Pleasure was pain there, and vice versa. And he knew it well enough to call it home.

SIX

It turned cold in the third week of September: an Arctic chill brought on a rapacious wind that stripped the trees of leaves in a handful of days.

The cold necessitated a change of costume, and a change of plan. Instead of walking, Julia took the car. Drove down to the city center in the early afternoon and found a bar in which the lunchtime trade was brisk but not clamorous.

The customers came and went: Young Turks from firms of lawyers and accountants, debating their ambitions; parties of wine-imbibers whose only claim to sobriety was their suits; and, more interestingly, a smattering of individuals who sat alone at their tables and simply drank. She garnered a good crop of admiring glances, but they were mostly from the Young Turks. It wasn't until she'd been in the place an hour, and the wage slaves were returning to their treadmills, that she caught sight of somebody watching her reflection in the bar mirror. For the next ten minutes his eyes were glued to her. She went on drinking, trying to conceal any sign of agitation. And then, without warning, he stood up and crossed to her table.

"Drinking alone?" he said.

She wanted to run. Her heart was pounding so furiously she was certain he must hear it. But no. He asked her if she wanted another drink; she said she did. Clearly pleased not to have been rebuffed, he went to the bar, ordered doubles, and returned to her side. He was ruddy-featured, and one size larger than his dark blue suit. Only his eyes betrayed any sign of nervousness, resting on her for moments only, then darting away like startled fish.

There would be no serious conversation: that she had already decided. She didn't want to know much about him. His name, if necessary. His profession and marital status, if he insisted. Beyond that let him be just a body.

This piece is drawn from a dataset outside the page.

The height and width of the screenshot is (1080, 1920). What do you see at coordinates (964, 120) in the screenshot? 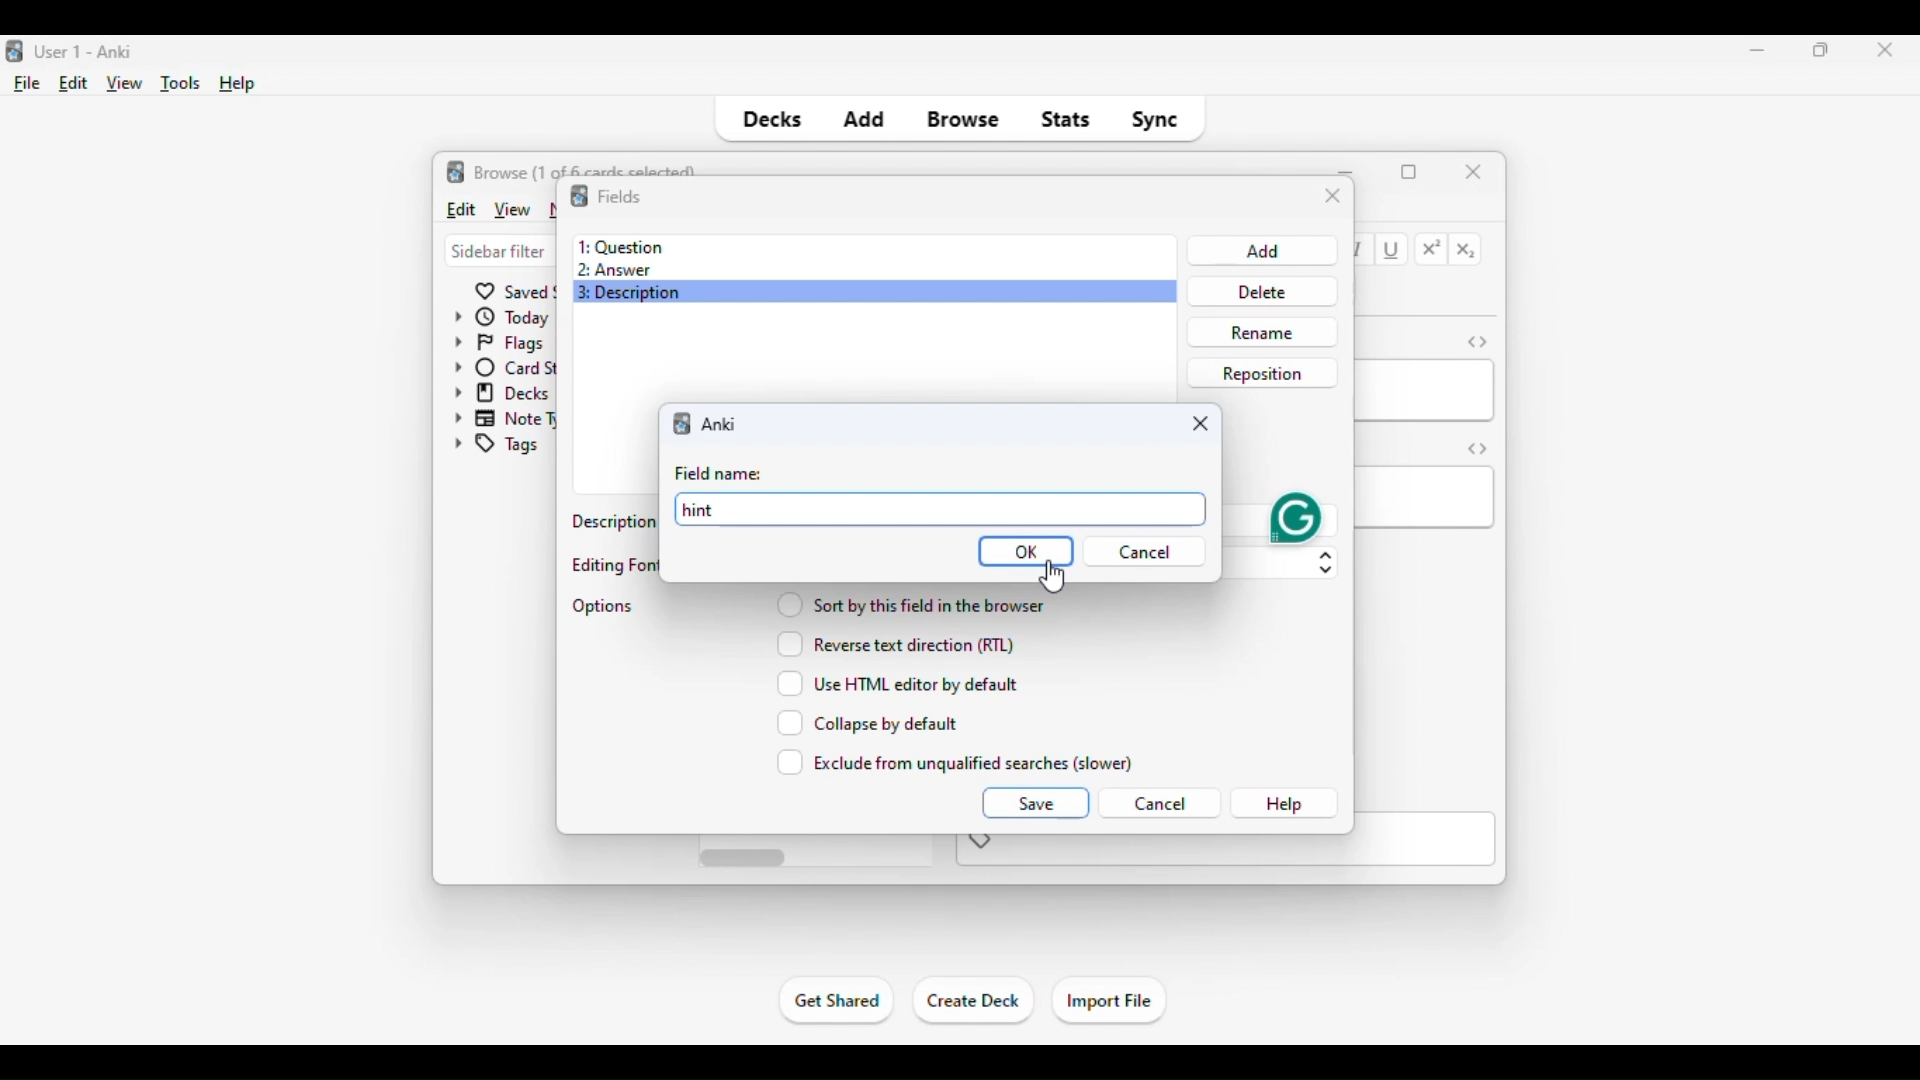
I see `browse` at bounding box center [964, 120].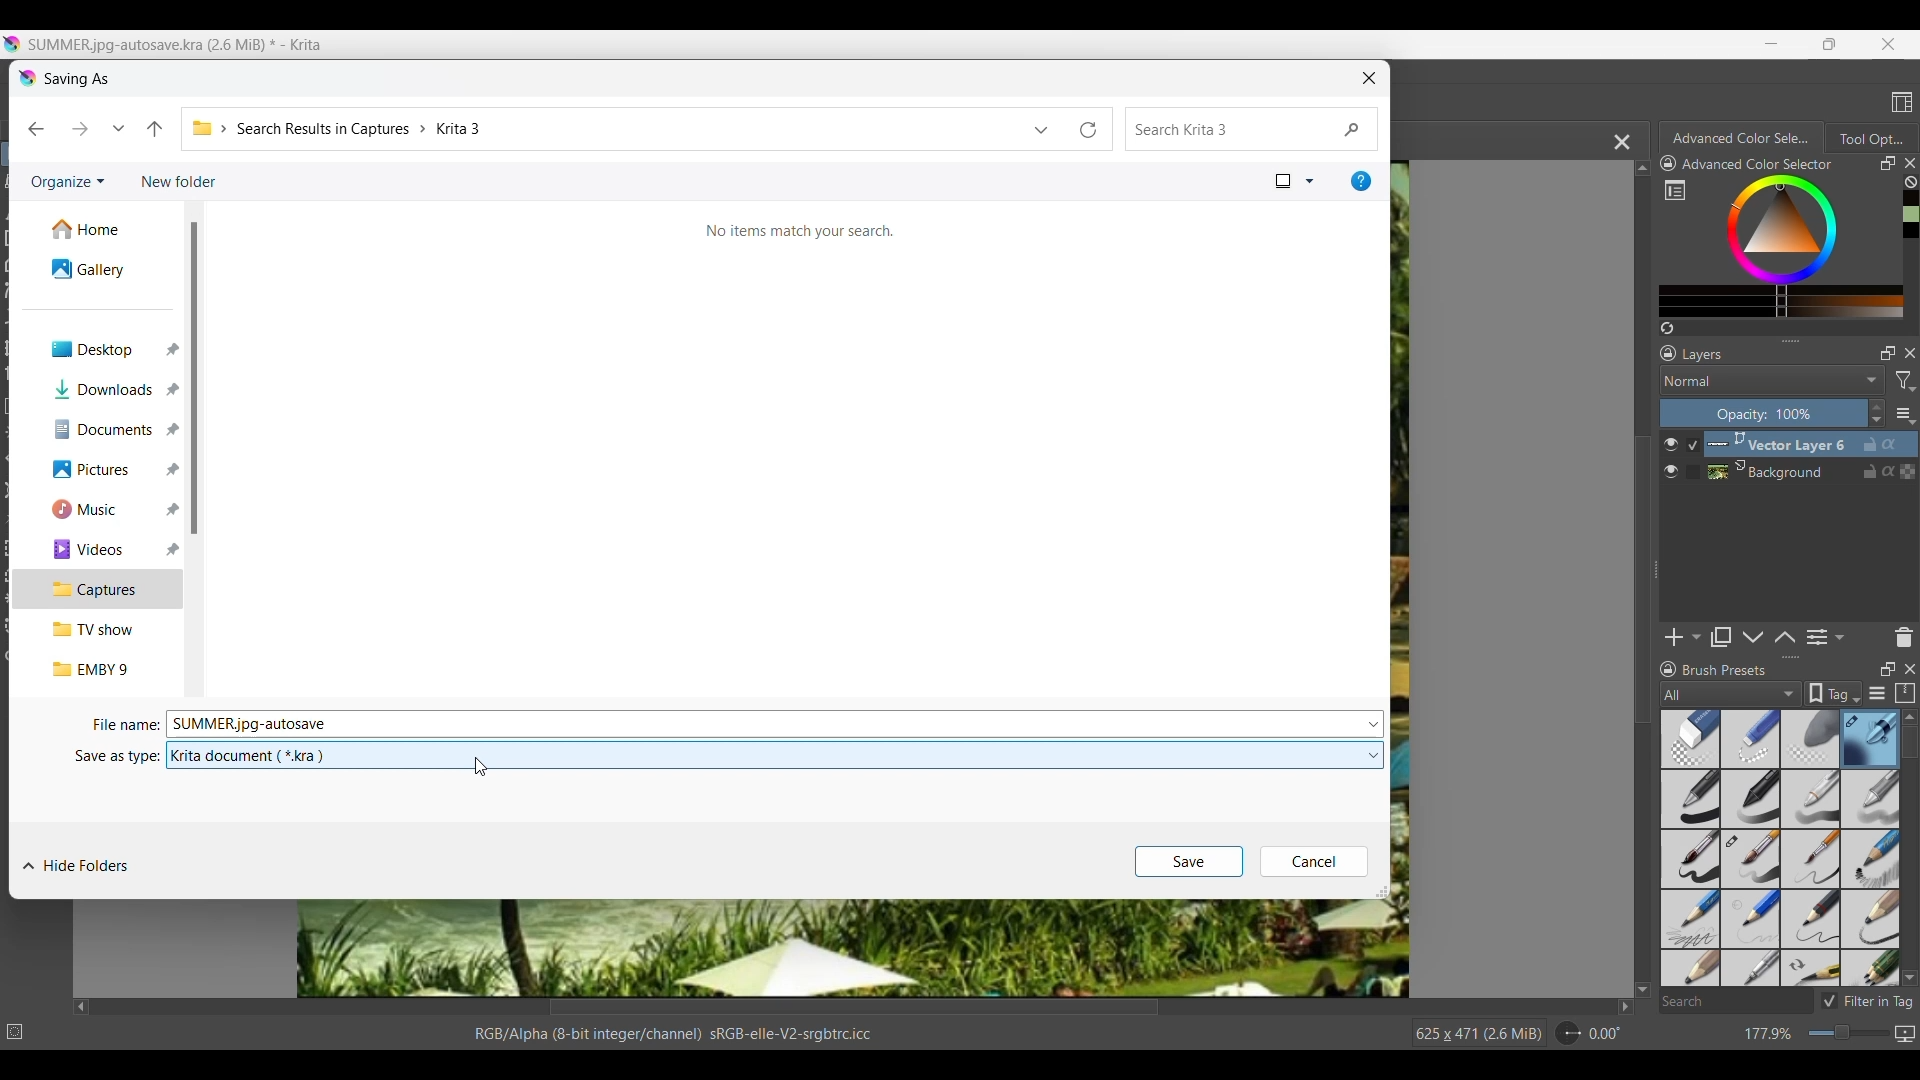 The image size is (1920, 1080). Describe the element at coordinates (99, 430) in the screenshot. I see `Documents folder` at that location.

As it was there was no danger of a confessional. She'd met more talkative paving stones. He smiled occasionally-a short, nervous smile that showed teeth too even to be real-and offered more drinks. She said no, wanting the chase over with as soon as possible, and instead asked if he had time for a coffee. He said he had.

"The house is only a few minutes from here," she replied, and they went to her car. She kept wondering, as she drove-the meat on the seat beside her-why this was so very easy. Was it that the man was plainly a victim-with his ineffectual eyes and his artificial teeth-born, did he but know it, to make this journey? Yes, perhaps that was it. She was not afraid, because all of this was so perfectly predictable...

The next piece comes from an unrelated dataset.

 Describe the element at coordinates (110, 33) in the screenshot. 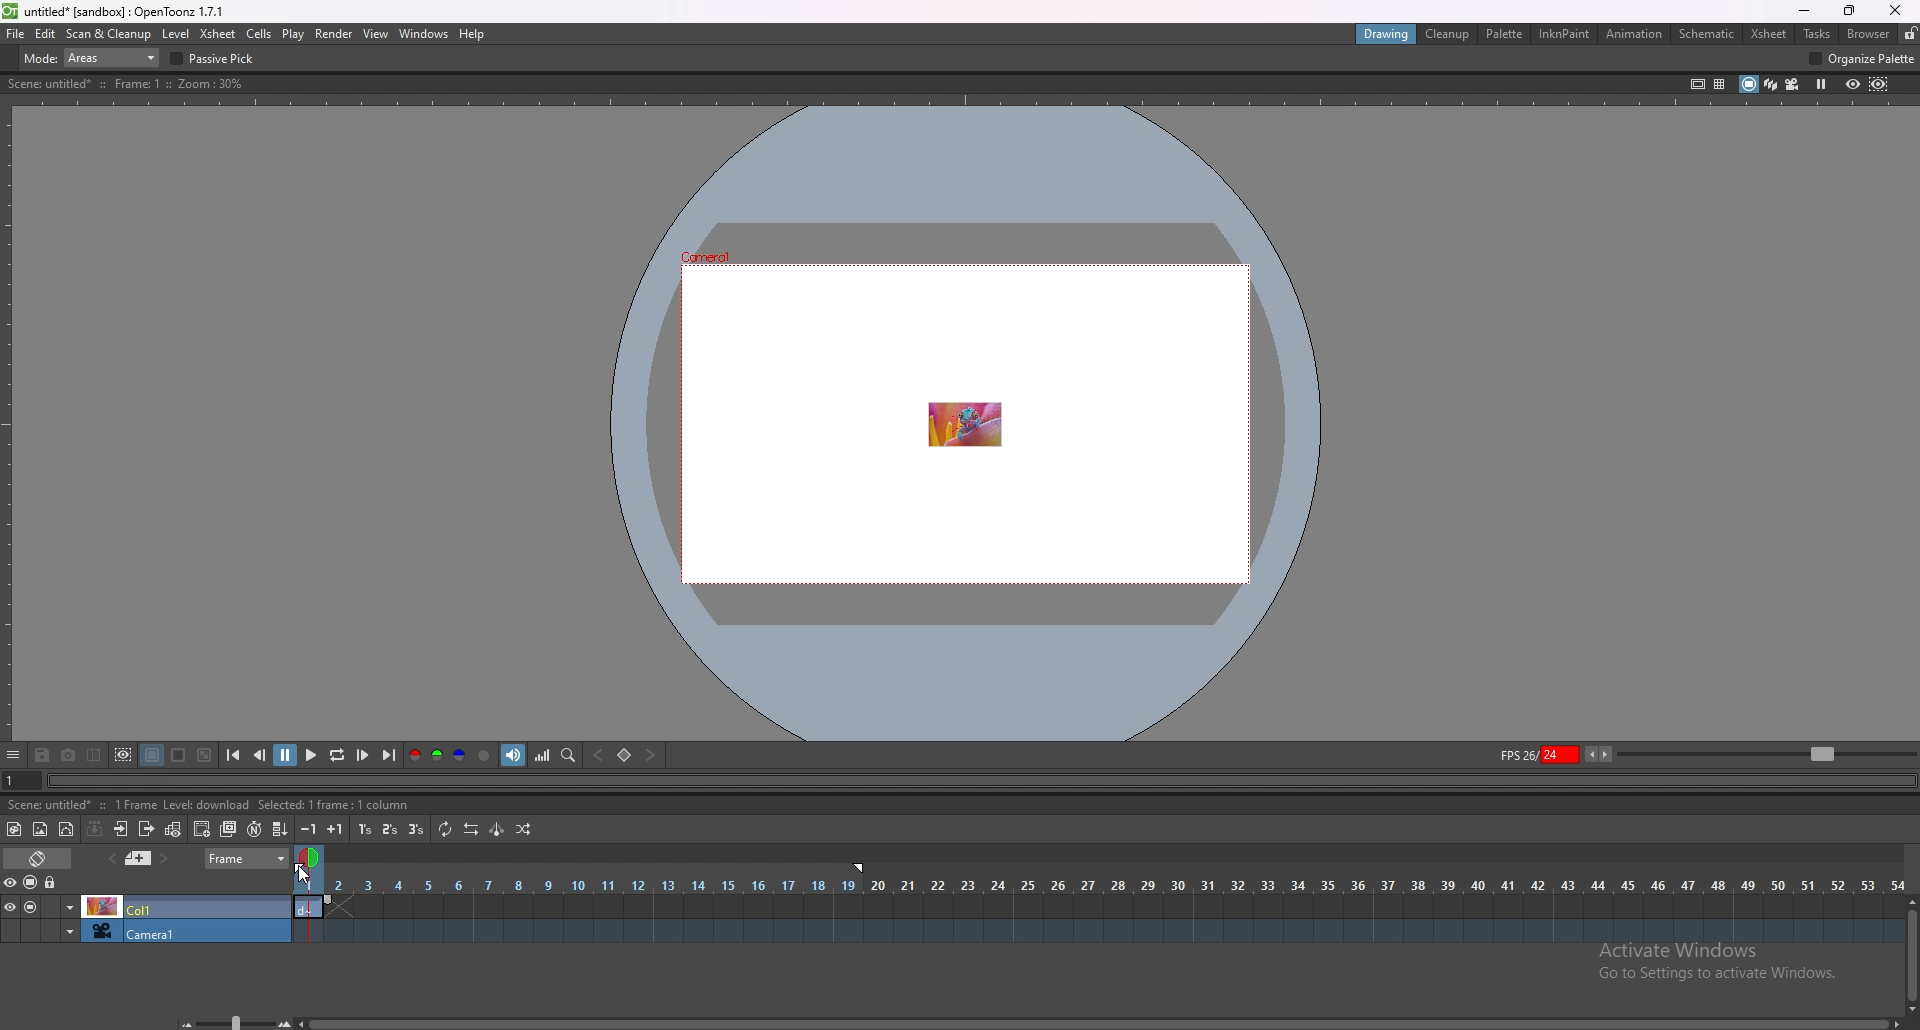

As she turned the key in the front door and stepped into the house, she thought she heard a noise in the kitchen. Had Rory returned home early, ill perhaps? She called out.

There was no reply; the house was empty. Almost.

From the threshold on, she had the thing planned meticulously. She closed the door. The man in the blue suit stared at his manicured hands, and waited for his cue.

"I get lonely sometimes," she told him as she brushed past him. It was a line she'd come up with in bed the previous night.

He only nodded by way of response, the expression on his face a mingling of fear and incredulity: he clearly couldn't quite believe his luck.

"Do you want another drink?" she asked him, "or shall we go straight upstairs?"

He only nodded again.

"Which?"

"I think maybe I've drunk enough already."

"Upstairs then."

He made an indecisive move in her direction, as though he might have intended a kiss. She wanted no courtship, however. Skirting his touch, she crossed to the bottom of the stairs.